I am not on solar until next April so all I can do is look at what I got, when I got it, on solar to the end of September this year, and in previous seasons. We only camp doing solar mid-April to end Sep. Winter camping Oct to mid-April is all gen /charger 50-90s and get back to 100% at home routine.
I always had the inverter doing high amps draw after solar wake-up so never saw what Jim is reporting. All I did see what that lousy 13.5 amps in July/August instead of the 15.5 I got in April/May, compared with the 14.5 I would have got with PWM the whole time. You could call it a wash for amps I suppose, sort of.
Turns out that was to do with panel temps when I deployed my IR temp gun at the under-side of the panel and did the math. Fact is I would do better for amps if I had the same 230w of solar panels but in 12v form and PWM so I would get 14.5 most of the "season" instead of 15.5 a short part of the time and 13.5 the longer part of the season. I sure would not get so annoyed seeing that 13.5 instead of 14.5 and would soon forget about any 15.5 magic stuff. Depends if you are a half empty or half full kind of guy I suppose.

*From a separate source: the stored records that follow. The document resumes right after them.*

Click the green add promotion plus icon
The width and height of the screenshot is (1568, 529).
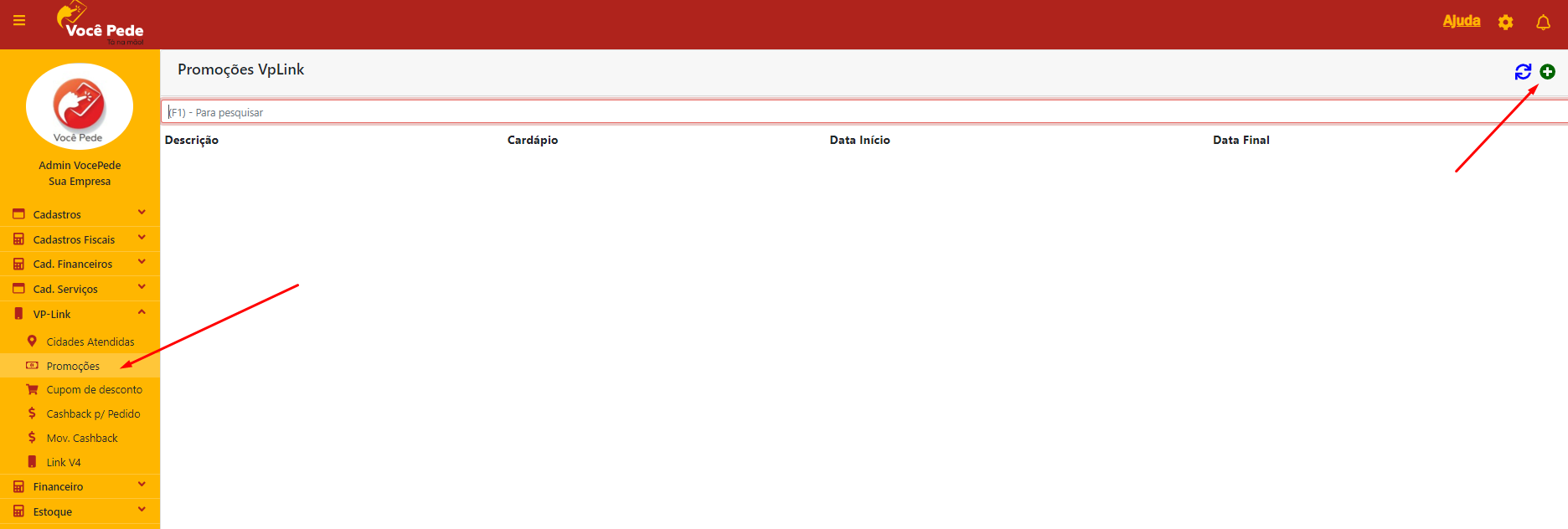pyautogui.click(x=1547, y=72)
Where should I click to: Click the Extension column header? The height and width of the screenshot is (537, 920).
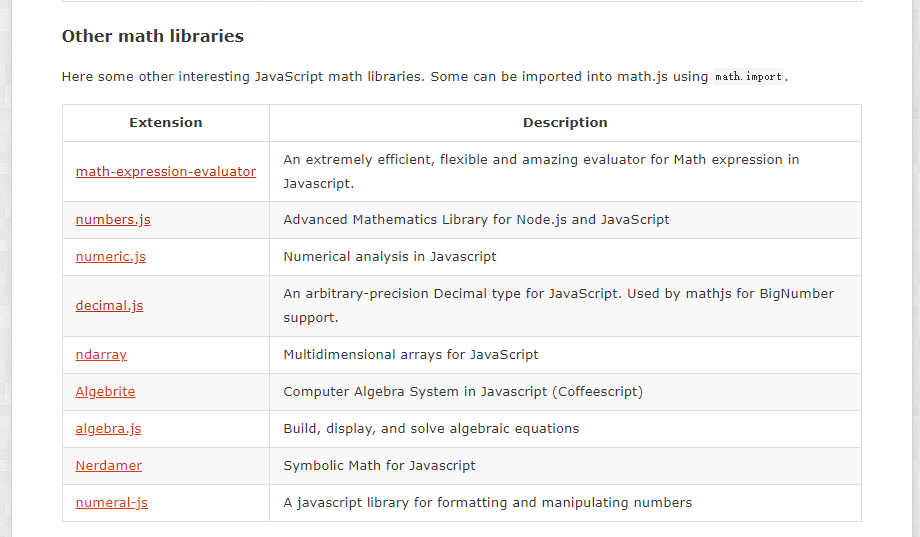(165, 123)
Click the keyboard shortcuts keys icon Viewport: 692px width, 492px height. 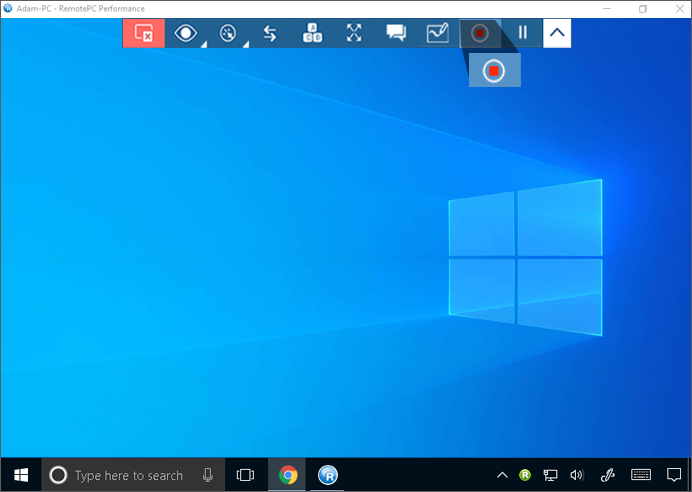point(312,33)
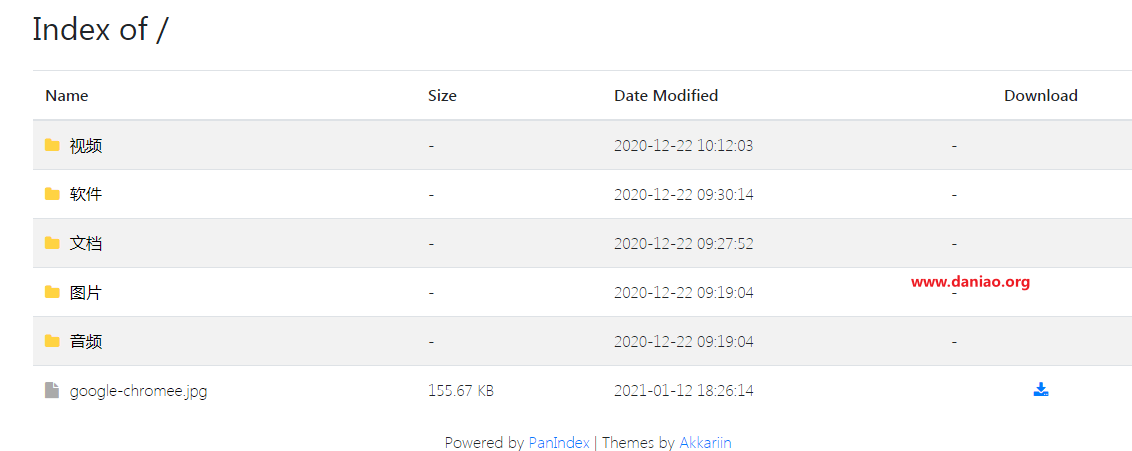Image resolution: width=1132 pixels, height=451 pixels.
Task: Open the 软件 folder name
Action: click(86, 195)

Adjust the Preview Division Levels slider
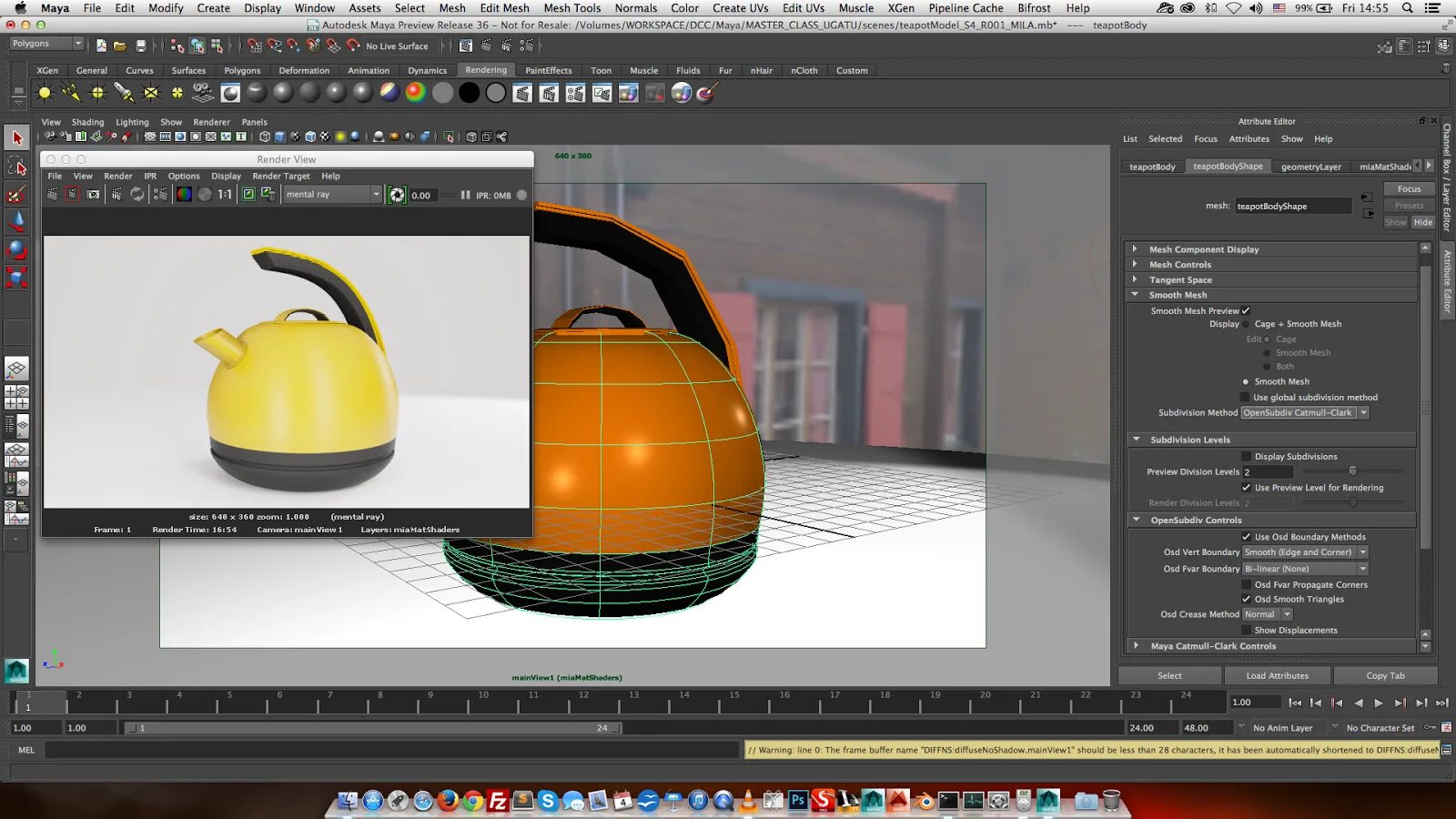(x=1352, y=471)
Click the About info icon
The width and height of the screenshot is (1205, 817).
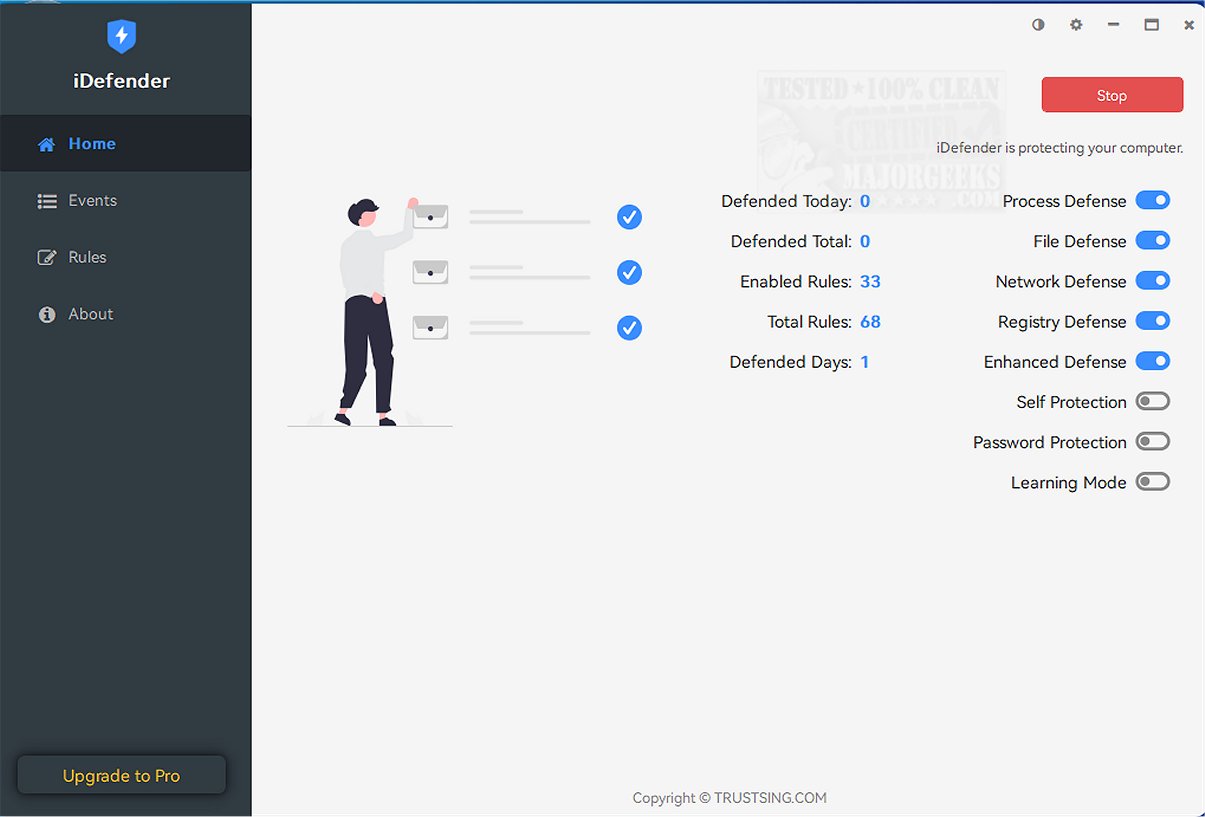point(46,315)
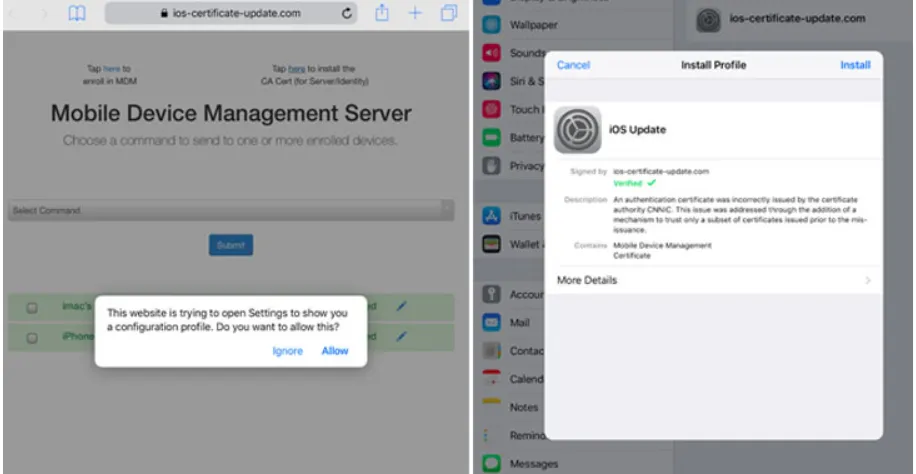The image size is (916, 474).
Task: Check the imac's device checkbox
Action: pyautogui.click(x=32, y=308)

However the money doesn't work out for that, so it is cheaper to lose that 1 amp most of the season than to pay the extra for the 12w panels instead of the cheaper 24w panel--but only thanks to the Eco-W being $102 instead of $300+ like the other MPPTs.
Which is the whole point of this thread's topic. You have to juggle a bunch of things that apply to you. Some other guy may have a different answer for how it all applies to him.